What to do: Go through the lines below and copy any that hold the string "will".

***** Recorded data

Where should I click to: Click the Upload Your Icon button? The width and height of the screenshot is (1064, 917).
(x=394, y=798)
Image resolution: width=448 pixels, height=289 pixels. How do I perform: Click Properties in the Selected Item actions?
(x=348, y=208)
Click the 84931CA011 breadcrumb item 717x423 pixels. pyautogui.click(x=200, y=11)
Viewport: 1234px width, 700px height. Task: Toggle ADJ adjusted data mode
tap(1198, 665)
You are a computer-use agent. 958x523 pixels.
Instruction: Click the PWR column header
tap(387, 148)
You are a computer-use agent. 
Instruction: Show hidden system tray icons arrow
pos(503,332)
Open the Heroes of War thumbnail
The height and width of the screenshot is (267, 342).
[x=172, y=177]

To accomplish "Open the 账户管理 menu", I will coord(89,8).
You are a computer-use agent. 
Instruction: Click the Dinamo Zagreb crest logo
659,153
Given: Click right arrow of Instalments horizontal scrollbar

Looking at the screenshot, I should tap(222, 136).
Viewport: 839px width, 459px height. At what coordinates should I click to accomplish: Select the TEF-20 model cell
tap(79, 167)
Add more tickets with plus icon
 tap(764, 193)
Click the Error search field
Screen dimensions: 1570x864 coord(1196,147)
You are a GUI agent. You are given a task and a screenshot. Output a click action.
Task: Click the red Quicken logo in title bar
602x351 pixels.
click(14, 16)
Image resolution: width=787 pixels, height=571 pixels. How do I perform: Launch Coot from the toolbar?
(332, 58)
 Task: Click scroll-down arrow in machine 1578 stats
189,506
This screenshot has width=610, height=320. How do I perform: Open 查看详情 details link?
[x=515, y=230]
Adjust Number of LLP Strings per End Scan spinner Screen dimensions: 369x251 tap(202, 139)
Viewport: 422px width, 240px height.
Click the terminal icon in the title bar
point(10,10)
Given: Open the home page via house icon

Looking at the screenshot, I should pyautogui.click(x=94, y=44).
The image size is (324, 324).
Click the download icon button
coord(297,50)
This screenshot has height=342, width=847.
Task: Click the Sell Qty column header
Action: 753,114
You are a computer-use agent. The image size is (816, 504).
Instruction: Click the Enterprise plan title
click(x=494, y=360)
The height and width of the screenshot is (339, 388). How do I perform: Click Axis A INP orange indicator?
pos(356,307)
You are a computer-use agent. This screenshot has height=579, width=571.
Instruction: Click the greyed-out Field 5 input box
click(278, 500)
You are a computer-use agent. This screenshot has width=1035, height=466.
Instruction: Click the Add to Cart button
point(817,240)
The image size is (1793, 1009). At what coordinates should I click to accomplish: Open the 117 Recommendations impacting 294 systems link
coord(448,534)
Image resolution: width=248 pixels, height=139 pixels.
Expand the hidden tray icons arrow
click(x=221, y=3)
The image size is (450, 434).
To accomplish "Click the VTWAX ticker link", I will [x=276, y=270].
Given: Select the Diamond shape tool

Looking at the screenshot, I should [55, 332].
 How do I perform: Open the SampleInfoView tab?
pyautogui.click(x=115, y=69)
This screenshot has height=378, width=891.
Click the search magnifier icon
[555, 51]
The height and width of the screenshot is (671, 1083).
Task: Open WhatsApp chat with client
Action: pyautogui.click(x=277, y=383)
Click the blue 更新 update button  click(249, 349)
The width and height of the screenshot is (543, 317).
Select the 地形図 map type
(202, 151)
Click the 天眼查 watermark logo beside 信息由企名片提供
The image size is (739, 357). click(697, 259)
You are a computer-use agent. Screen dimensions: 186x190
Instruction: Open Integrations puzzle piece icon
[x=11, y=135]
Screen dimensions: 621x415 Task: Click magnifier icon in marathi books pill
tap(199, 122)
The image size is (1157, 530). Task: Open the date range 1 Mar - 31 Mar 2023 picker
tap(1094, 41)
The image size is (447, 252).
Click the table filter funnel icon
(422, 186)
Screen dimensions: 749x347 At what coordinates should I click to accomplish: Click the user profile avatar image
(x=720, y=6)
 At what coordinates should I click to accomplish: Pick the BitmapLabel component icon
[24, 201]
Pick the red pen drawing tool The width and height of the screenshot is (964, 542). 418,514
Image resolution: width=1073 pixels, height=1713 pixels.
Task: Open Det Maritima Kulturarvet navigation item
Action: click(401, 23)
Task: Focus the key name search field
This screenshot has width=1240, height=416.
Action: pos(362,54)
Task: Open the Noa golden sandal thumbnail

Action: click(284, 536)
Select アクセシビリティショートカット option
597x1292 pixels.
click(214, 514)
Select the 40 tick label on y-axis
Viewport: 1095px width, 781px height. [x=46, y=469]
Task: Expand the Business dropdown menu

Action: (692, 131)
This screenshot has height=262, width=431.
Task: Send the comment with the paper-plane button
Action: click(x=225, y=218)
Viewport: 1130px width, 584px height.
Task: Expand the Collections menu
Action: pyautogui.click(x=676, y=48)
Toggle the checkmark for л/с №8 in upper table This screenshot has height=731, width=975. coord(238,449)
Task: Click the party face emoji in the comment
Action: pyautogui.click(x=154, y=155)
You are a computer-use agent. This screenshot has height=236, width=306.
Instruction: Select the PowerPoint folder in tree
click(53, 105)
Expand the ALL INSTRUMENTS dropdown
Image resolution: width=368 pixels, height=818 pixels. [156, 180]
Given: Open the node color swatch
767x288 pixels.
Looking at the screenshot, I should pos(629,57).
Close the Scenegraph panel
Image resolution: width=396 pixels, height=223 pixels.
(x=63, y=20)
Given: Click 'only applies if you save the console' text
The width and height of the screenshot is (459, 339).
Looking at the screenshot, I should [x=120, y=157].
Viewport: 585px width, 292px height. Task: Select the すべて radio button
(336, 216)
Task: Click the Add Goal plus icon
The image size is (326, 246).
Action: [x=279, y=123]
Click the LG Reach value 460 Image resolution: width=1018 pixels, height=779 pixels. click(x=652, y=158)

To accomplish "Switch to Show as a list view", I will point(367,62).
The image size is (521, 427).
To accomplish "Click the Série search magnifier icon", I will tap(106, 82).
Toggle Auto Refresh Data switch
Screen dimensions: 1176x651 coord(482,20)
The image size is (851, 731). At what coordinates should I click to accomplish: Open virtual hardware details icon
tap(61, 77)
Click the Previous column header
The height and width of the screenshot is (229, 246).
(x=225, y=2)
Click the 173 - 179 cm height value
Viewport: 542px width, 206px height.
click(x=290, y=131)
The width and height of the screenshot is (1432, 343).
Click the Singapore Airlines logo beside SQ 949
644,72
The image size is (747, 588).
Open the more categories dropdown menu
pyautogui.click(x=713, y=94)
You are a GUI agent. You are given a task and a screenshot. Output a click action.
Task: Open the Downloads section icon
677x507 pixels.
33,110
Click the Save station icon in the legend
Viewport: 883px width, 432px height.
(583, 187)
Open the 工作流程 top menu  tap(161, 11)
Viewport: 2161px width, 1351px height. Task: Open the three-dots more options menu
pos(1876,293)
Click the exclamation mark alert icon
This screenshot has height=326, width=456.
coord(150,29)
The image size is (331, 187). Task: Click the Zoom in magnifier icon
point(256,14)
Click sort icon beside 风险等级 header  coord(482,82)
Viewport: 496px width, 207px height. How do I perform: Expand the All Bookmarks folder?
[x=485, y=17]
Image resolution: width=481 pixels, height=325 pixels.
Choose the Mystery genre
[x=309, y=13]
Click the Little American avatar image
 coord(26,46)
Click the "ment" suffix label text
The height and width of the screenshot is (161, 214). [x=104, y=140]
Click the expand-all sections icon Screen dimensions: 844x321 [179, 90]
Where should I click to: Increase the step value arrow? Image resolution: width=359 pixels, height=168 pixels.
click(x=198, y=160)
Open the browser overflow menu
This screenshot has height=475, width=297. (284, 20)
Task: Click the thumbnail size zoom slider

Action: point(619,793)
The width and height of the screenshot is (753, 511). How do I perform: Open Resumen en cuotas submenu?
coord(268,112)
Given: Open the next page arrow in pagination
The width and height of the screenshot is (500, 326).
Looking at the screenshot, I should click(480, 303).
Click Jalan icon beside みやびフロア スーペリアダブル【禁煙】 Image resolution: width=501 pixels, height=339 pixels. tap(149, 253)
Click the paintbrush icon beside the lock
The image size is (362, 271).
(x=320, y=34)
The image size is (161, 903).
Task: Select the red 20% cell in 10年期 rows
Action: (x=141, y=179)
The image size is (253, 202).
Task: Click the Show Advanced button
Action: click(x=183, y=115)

**********

Exercise response:
To accomplish "Open the 账户管理 menu", I will coord(89,8).
To accomplish "Click the VTWAX ticker link", I will [x=276, y=270].
To accomplish "Switch to Show as a list view", I will point(367,62).
To accomplish "Click the Série search magnifier icon", I will tap(106, 82).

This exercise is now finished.